Tubes made of a nanoporous ceramic membrane capture water via capillary condensation. A partial vacuum inside of each tube aids the transport of water through the tube wall.

A TMC system typically is applied in conjunction with an economizer. In a typical boiler steam loop, a TMC water-recovery unit operates in two stages to maximize its ability to recover both water and heat; thus, two separate cooling-water streams are used.

On the water side, first-stage TMC inlet water is obtained from the makeup water through a softener going to the boiler system. TMC outlet water with recovered water vapor and associated latent heat from flue gas goes to the deaerator for boiler-water makeup. Second-stage TMC inlet water comes from the deaerator system; it goes to the boiler with extra water recovered from the flue gas.

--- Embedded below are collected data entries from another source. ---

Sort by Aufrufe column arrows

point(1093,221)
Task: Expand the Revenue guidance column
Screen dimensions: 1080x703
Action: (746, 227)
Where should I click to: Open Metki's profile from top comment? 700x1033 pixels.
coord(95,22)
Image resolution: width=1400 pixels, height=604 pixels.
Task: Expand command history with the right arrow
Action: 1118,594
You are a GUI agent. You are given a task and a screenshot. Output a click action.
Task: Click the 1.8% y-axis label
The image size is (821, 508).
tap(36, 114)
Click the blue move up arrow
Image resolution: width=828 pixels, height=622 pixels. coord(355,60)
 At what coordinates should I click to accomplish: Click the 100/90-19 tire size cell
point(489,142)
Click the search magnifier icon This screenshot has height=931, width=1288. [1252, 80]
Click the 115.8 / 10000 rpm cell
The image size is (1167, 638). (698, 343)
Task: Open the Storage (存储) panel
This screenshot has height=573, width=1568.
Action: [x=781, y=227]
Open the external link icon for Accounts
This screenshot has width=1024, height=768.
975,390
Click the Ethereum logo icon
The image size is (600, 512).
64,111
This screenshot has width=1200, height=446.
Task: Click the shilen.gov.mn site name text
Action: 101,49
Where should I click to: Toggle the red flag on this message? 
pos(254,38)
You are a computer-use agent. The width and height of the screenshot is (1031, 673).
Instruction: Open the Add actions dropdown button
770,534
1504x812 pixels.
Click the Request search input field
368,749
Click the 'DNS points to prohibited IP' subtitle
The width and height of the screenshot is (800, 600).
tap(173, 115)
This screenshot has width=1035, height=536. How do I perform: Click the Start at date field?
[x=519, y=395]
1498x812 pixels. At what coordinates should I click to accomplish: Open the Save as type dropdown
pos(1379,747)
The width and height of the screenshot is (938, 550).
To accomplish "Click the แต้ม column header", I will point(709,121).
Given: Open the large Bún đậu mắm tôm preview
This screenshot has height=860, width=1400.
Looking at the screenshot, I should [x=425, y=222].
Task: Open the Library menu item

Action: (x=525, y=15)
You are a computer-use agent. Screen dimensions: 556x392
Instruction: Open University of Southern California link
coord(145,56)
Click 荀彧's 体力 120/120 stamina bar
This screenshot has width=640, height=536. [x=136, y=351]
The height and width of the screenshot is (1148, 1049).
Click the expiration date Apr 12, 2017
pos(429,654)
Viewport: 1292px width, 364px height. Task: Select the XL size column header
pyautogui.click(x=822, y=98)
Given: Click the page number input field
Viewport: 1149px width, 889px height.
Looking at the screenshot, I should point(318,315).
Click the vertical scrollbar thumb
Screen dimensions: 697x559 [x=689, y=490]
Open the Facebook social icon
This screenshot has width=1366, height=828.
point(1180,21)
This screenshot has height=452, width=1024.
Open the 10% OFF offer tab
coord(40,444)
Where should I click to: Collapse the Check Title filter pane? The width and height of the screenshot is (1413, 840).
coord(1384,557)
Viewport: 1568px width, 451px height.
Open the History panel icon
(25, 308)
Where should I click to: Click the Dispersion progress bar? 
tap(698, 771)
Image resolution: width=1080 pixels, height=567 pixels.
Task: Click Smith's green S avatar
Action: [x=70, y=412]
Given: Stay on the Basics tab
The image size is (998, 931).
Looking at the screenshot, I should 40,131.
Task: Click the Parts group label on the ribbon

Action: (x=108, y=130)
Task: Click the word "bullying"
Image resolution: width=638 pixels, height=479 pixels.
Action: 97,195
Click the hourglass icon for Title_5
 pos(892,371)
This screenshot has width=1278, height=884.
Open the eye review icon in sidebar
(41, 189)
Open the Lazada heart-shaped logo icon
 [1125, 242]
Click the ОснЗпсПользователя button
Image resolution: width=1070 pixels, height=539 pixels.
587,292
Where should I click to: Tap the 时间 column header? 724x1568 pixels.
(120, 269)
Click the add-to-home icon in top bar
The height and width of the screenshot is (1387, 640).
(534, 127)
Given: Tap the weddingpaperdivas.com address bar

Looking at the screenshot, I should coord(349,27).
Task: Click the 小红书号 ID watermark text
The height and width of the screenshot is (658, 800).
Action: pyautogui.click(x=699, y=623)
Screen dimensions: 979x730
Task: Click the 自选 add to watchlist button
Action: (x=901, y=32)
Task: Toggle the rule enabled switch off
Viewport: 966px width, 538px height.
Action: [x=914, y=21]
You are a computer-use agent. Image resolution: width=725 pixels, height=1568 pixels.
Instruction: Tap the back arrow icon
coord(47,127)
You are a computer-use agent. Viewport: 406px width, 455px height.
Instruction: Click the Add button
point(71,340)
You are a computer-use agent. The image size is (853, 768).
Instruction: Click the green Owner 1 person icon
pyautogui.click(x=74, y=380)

On the flue-gas side, the TMC typically is situated between the boiler exhaust and stack. However, it also can be mounted off of the boiler, in a side stream of the boiler exhaust.

The system is
designed to recover most of the remaining heat in flue gas. This includes latent heat
associated with water vapor, which accounts for two-thirds of the waste heat from natural-gas combustion. During this process, flue gas enters high- and
low-pressure economizers. These components recover sensible heat from the flue gas to
provide preheated water back to the system and cool flue gas before it enters the
TMC.

Flue gas enters the TMC from the low-pressure economizer. The nanoporous-ceramic-membrane material condenses water vapor with the remaining
sensible and latent heat for use as boiler feedwater, exhausting cooler, drier flue gas to
the stack. The hot-water vapor extracted from the flue gas combines with incoming cold
makeup water to expand and heat the water supplied to the system. The warm water is
pumped out of the TMC through the low-pressure
economizer, where it picks up additional heat from the flue gas on its way to the
deaerator/makeup tank, shown at the top of Figure 1.